第22理論 想定外の事態
いったい彼女たちはどうしてこの非常時にあんなにはしゃげるのかと思う。宝玉の間に設置していた盗聴器から部屋でされている会話を聞いた感想がそれだった。
体調もほとんど問題無くなった僕は宝玉の間の周りに小型の探査ロボットをばら撒き誰かが近づいた時すぐに気づけるように準備をしていた。なのに肝心の彼女がこんな調子ではやる気が落ちてしまう。
後になってから思えば、ここでやる気が落ちたのが今回の不幸の原因だったのではないかなと感じるのだった。
1階と2階に探査ロボットを設置した僕は3階で同じように設置していた。ここもあと少し、というところで僕はもっとも会いたくない人たちに会ったのだった。
「お前、八幡じゃないか!」
「………やあ神崎君、それに屋原井君に東乃さん、明智さん」
うっとおしいほどの正義感を持つ男、神崎とその幼馴染たちとこんなところで会うのは予想外だった。しかしよく考えてみればフィーナの空間創造によって発せられるプレッシャーは裏切っていようがいまいが関係なく放置できないもののはず。だったら彼らが宝玉の間を目指したとしてもおかしいことではないのだろう。

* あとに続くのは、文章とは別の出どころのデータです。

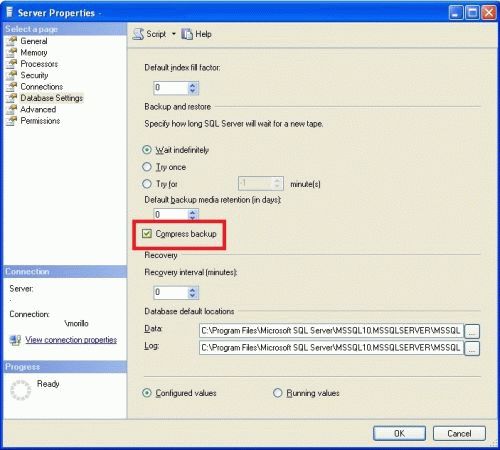Screen dimensions: 500x450
Task: Select the Try for radio button
Action: [147, 184]
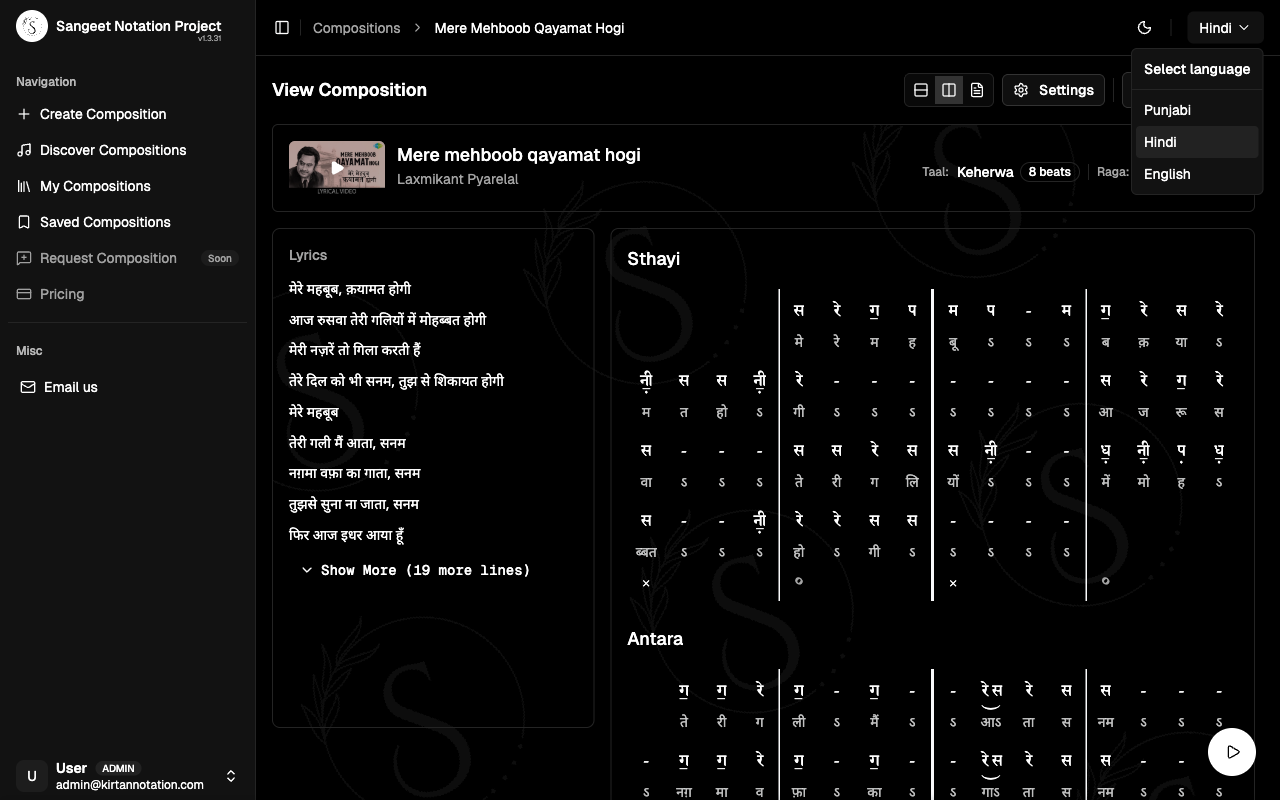Image resolution: width=1280 pixels, height=800 pixels.
Task: Click the Discover Compositions music note icon
Action: tap(24, 150)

しかしこのまま彼らに宝玉の間に行かせるのはあまりよくないと考えた僕は彼らを利用してそこらを巡回させようとしたのだがそれは失敗に終わることになるのだった。
「ねえ、神崎君たちはもしかして宝玉の間に行こうとしているのかな?」
「ん?それは分からないがこの威圧感のする場所に向かっているんだ」
「それは僕の仲間のせいでね。いまその仲間は裏切り者を捕らえるために頑張っているんだよ。で、僕はそれを邪魔されないように守らなきゃいけないから念のために君たちにも近づいてほしくはないんだよ」
神崎なら僕の言葉を、というか誰の言葉であっても疑うことなく信じるので今回も僕の言葉を信じて宝玉の間に向かうのをやめるはずだったのだ。
「いや、それはできない。俺はアイリスにこの威圧感を発しているのが敵の親玉で、そこへ向かうのを邪魔しようとする奴が裏切り者だって教えられている。まさかお前が裏切り者だったとはな」
「………え?」
予想外の言葉に思考が停止する。それを隙だと思ったのか神崎が剣を抜き僕に襲い掛かってきた。
これにより、僕は一時的にとはいえ勇者4人と戦うことになるのだった。そしてそれは宝玉の間の防衛が、僕が苦労して設置したロボットたちが、うまく利用できないということを示していたのだった。